### Goal of the exercise
Exact copies of the line with "Canadá oeste (48, 1282)" and of all lines after it through the end of the entries are required, and no other lines.

(Stored data entries)

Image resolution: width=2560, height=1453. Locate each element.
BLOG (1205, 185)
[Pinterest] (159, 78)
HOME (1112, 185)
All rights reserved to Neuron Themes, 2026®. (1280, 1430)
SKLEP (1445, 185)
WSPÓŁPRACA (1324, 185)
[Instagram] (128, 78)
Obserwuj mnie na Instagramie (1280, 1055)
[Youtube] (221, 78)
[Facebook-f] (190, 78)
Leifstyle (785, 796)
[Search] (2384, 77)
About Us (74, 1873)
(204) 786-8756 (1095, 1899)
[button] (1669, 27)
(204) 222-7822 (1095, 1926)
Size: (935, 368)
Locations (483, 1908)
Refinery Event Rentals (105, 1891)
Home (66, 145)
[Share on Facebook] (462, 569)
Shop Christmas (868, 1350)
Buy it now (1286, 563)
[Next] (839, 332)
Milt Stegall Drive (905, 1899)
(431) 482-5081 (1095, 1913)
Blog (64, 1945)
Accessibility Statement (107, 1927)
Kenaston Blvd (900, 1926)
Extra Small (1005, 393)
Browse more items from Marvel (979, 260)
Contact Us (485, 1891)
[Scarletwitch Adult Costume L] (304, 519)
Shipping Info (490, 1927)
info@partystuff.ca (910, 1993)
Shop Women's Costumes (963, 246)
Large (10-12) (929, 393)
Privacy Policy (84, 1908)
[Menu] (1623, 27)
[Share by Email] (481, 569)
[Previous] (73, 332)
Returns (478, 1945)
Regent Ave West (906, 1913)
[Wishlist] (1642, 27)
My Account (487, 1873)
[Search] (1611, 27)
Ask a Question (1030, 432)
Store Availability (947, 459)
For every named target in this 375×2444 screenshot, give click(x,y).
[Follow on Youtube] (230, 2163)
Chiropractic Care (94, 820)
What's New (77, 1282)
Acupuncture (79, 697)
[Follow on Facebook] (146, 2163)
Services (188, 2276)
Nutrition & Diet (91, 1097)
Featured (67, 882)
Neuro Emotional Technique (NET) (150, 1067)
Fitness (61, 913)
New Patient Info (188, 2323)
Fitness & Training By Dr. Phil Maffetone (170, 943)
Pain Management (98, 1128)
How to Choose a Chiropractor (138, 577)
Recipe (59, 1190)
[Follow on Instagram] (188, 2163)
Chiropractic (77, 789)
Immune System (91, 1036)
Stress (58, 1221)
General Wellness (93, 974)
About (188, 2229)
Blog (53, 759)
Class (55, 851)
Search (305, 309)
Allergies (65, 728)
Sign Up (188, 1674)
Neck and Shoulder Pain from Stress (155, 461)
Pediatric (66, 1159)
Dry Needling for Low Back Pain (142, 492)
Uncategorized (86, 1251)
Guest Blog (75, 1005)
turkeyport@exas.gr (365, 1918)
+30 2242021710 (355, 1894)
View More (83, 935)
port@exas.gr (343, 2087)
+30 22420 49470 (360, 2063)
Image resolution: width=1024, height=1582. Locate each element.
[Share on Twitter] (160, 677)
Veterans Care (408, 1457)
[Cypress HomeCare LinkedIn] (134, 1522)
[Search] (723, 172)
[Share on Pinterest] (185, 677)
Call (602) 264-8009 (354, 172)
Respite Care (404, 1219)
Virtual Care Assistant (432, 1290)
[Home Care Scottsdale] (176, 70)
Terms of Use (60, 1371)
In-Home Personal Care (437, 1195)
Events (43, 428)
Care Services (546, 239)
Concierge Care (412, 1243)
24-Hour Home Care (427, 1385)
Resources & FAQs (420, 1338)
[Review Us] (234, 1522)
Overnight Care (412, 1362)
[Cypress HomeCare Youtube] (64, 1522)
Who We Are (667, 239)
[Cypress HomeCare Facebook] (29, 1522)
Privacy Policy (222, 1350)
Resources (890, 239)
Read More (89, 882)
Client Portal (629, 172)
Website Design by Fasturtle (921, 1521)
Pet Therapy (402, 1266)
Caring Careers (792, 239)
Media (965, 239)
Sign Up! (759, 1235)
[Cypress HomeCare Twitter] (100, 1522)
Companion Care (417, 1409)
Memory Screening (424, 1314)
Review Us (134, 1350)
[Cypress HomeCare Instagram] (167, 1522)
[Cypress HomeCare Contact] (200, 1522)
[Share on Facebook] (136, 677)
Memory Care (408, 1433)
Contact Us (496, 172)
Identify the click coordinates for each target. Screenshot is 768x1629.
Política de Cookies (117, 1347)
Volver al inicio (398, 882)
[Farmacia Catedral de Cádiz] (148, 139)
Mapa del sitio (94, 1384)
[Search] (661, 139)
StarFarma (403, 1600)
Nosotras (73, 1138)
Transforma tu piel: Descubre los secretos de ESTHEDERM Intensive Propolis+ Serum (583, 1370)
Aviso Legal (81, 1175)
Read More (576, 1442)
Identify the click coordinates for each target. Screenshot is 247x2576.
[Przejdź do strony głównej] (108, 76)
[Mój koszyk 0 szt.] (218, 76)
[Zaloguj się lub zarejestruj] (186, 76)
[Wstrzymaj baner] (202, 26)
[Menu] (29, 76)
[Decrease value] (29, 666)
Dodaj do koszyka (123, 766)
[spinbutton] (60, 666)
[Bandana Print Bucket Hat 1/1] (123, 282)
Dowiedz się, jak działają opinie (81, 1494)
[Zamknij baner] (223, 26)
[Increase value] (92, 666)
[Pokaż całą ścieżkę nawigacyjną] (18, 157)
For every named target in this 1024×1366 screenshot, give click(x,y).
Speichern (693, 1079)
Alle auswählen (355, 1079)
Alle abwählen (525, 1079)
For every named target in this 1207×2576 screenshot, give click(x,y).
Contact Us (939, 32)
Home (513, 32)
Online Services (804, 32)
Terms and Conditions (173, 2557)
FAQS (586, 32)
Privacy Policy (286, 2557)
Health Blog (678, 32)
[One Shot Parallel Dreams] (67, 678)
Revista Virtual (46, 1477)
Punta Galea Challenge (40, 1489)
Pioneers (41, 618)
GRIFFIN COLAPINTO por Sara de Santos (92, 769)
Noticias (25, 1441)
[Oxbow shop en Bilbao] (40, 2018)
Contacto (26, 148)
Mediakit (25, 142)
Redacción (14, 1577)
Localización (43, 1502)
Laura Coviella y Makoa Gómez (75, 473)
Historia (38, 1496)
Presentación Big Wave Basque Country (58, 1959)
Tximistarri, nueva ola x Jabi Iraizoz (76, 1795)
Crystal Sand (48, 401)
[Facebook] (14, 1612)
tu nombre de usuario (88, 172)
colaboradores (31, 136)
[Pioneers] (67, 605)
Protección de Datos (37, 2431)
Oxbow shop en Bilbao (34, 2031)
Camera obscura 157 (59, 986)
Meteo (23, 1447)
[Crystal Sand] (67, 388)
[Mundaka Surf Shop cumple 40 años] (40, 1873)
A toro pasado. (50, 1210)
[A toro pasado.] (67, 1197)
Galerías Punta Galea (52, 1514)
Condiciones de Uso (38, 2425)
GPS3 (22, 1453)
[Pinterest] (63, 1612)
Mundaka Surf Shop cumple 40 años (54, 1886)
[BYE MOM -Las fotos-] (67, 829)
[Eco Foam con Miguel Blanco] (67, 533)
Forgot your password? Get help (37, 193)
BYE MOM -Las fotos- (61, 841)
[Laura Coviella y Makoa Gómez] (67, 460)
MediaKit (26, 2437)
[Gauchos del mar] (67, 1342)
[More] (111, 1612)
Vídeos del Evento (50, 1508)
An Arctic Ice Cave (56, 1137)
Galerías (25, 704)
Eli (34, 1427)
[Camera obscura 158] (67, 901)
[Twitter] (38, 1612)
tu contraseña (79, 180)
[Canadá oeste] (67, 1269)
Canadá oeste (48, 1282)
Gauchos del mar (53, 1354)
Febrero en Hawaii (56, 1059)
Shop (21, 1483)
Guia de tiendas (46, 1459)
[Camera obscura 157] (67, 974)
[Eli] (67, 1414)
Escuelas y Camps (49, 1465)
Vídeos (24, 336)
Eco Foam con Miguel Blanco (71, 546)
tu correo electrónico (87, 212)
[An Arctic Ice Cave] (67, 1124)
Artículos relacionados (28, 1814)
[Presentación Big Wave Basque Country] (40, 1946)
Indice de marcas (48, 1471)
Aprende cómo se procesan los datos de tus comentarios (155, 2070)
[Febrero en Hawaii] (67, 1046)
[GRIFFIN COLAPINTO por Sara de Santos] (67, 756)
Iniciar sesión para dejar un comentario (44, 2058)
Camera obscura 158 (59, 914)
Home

### Exercise result
Canadá oeste (48, 1282)
Gauchos del mar (53, 1354)
Febrero en Hawaii (56, 1059)
Shop (21, 1483)
Guia de tiendas (46, 1459)
[Camera obscura 157] (67, 974)
[Eli] (67, 1414)
Escuelas y Camps (49, 1465)
Vídeos (24, 336)
Eco Foam con Miguel Blanco (71, 546)
tu correo electrónico (87, 212)
[An Arctic Ice Cave] (67, 1124)
Artículos relacionados (28, 1814)
[Presentación Big Wave Basque Country] (40, 1946)
Indice de marcas (48, 1471)
Aprende cómo se procesan los datos de tus comentarios (155, 2070)
[Febrero en Hawaii] (67, 1046)
[GRIFFIN COLAPINTO por Sara de Santos] (67, 756)
Iniciar sesión para dejar un comentario (44, 2058)
Camera obscura 158 (59, 914)
Home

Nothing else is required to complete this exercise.